Building from the opening match, Bray Wyatt and Samoa Joe then defeated Roman Reigns and Seth Rollins in the main event in a hard-hitting, decent tag team match. Reigns is doing a lot more subtle expressions and reactions that really add a tweener edge to his character since defeating the Undertaker at WrestleMania, which really adds to the dynamic in his team with Rollins as the two will probably (or should, anyway) have unresolved issues. This was a showcase for Joe, though, who picked up the win over Rollins by forcing him to tap, and made him look like a strong contender for the Universal Championship.
Shane McMahon announced matches for the upcoming Money in the Bank pay-per-view, including Randy Orton’s rematch against Jinder Mahal for the WWE Championship and AJ Styles, Baron Corbin, Dolph Ziggler, Sami Zayn, Shinsuke Nakamura, and Kevin Owens in the titular Money in the Bank Ladder Match, which led to a series of matches between the six later in the night. All good, strong, worthy contenders there; with Mahal likely holding the belt, I guess he’ll need a decent face challenger. Maybe AJ will help get him over a bit through a series of matches? Or will WWE give Sami a push into the spotlight? Hard to predict at this point.

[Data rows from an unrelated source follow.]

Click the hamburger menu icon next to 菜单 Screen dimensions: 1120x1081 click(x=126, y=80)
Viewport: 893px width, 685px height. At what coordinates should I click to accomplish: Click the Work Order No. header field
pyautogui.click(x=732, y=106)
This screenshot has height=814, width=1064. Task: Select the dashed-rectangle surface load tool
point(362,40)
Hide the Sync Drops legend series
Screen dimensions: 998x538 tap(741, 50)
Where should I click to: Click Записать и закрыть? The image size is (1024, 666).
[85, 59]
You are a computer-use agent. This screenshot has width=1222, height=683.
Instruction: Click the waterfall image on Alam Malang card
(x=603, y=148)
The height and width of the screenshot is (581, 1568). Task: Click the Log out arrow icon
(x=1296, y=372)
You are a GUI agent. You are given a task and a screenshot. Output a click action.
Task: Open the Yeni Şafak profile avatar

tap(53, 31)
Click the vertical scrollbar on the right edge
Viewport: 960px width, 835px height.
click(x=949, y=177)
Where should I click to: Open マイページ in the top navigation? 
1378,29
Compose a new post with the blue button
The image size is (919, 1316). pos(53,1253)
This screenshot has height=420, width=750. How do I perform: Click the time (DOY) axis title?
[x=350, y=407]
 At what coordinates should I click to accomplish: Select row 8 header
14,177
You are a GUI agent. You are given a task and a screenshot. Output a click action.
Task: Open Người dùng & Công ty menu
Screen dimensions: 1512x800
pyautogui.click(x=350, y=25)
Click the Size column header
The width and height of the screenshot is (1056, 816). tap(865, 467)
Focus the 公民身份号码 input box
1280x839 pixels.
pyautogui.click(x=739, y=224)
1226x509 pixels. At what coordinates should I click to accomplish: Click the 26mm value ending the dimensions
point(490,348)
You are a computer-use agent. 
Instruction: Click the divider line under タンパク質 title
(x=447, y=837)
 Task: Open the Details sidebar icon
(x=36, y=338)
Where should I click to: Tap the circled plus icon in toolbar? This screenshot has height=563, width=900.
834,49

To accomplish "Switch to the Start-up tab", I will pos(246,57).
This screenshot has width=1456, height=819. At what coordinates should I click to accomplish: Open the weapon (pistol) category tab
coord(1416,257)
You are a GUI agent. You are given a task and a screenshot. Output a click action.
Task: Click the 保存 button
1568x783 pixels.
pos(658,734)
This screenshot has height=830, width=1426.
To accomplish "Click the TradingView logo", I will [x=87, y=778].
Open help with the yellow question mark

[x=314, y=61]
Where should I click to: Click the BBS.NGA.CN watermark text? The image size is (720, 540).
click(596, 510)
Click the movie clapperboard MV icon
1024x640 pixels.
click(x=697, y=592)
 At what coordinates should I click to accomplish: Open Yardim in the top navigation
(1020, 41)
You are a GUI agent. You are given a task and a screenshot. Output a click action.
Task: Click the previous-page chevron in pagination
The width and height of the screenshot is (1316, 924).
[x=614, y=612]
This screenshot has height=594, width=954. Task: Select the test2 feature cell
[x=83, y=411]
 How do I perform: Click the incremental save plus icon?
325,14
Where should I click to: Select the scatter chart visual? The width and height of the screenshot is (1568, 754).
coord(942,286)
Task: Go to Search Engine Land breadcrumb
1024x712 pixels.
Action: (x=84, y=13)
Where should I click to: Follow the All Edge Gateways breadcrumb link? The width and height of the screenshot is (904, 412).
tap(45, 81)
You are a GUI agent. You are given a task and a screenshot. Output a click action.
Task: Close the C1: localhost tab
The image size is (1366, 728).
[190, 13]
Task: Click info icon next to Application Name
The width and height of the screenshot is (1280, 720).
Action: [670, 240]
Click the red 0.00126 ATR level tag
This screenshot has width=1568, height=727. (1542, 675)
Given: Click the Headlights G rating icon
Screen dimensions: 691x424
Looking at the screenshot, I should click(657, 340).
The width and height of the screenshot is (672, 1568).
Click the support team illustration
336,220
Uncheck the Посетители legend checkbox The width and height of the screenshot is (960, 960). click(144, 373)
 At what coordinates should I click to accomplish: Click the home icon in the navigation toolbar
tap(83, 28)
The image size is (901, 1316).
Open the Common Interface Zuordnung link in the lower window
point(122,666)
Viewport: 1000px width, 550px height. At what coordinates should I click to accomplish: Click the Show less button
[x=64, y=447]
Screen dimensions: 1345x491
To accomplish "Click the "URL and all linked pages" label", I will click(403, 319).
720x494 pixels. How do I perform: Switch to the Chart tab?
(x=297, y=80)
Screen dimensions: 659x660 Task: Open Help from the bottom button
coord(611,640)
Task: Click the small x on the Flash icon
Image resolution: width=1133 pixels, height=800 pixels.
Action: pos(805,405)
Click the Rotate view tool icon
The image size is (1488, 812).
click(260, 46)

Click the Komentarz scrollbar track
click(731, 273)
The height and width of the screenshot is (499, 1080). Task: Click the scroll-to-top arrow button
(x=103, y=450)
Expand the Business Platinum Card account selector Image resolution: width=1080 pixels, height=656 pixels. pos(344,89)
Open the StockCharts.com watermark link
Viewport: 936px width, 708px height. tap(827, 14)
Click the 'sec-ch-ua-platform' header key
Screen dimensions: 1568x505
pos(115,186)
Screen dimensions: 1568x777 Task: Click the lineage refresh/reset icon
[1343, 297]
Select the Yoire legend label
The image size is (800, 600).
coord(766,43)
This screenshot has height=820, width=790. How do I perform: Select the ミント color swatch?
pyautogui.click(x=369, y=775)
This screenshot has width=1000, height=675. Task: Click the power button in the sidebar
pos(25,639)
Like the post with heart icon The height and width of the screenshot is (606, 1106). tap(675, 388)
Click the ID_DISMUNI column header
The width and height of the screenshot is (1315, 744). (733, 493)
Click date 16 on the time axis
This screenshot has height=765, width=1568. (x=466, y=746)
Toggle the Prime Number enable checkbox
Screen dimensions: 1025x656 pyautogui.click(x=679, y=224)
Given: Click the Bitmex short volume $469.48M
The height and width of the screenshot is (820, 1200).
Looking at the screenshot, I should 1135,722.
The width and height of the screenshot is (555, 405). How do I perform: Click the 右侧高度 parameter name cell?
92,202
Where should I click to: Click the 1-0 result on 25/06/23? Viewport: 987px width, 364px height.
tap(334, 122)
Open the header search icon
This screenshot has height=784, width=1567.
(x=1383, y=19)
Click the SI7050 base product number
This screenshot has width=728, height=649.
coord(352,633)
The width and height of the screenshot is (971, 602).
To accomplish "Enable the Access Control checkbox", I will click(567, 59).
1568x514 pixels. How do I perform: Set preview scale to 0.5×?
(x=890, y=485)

Carlotte and Becky Lynch defeated Carmella and Natalya, furthering the lacklustre feuds happening in the women’s division. I can’t say much about this, or most of these matches, as I really have no interest in them. They got some decent time, though, it just seems all very samey.
Sami Zayn upset Baron Corbin to take another win over the Lone Wolf. I don’t necessarily love that, as these sudden roll-up finishes are so overdone in WWE, but Corbin went on a rampage afterwards that saw Sami be stretchered out so at least he looked serious and a threat even in defeat.
Jinder Mahal had a big celebration for his unprecedented championship win where he basically just tore down America and Randy Orton and claimed he was the greatest champion ever. This did was it set out to do, which was paint Mahal as a self-righteous, anti-American, arrogant champion who we should all boo because he offends everything he know and love. I’d like to see more from him as a hell than this basic stuff, but it’s a good way to get some short-term heat, I guess. And at least it wasn’t interrupted or disrupted in any way, ensuring that the focus was squarely on Mahal.
Tyler Breeze and Fandango defeated Jimmy and Jey Uso in two short singles matches back-to-back in seconds, both with sudden roll-ups. Yup, that’s kinda rubbish, so it leads immediately into a proper tag match between the four where the Usos win…so I’m not sure what the point was? Is the WWE telling us that Breeze and Fandango are the superior singles wrestlers because they can beat their opponents in seconds but they are not as good as a tag team because they lost in that environment? Weird.
AJ Styles and Shinsuke Nakamura defeated Kevin Owens and Dolph Ziggler in a blockbuster main event that maybe could have benefited from more build and more energy. Like Backlash, this match was mainly about showcased Nakamura’s unique offense and character to allow wider audiences to become acclimatised to him. His pinning of United States Champion Kevin Owens is significant and allows him the chance to float between contendership for both of SmackDown! Live‘s singles titles, like AJ, and teaming with AJ helps sow the seeds for a surely-inevitable clash between the two. However, I don’t massively like Ziggler teaming with other heels; I’d prefer him to the a heel who has no friends or allies and doesn’t team up with anyone, much like Owens show (and used to) be.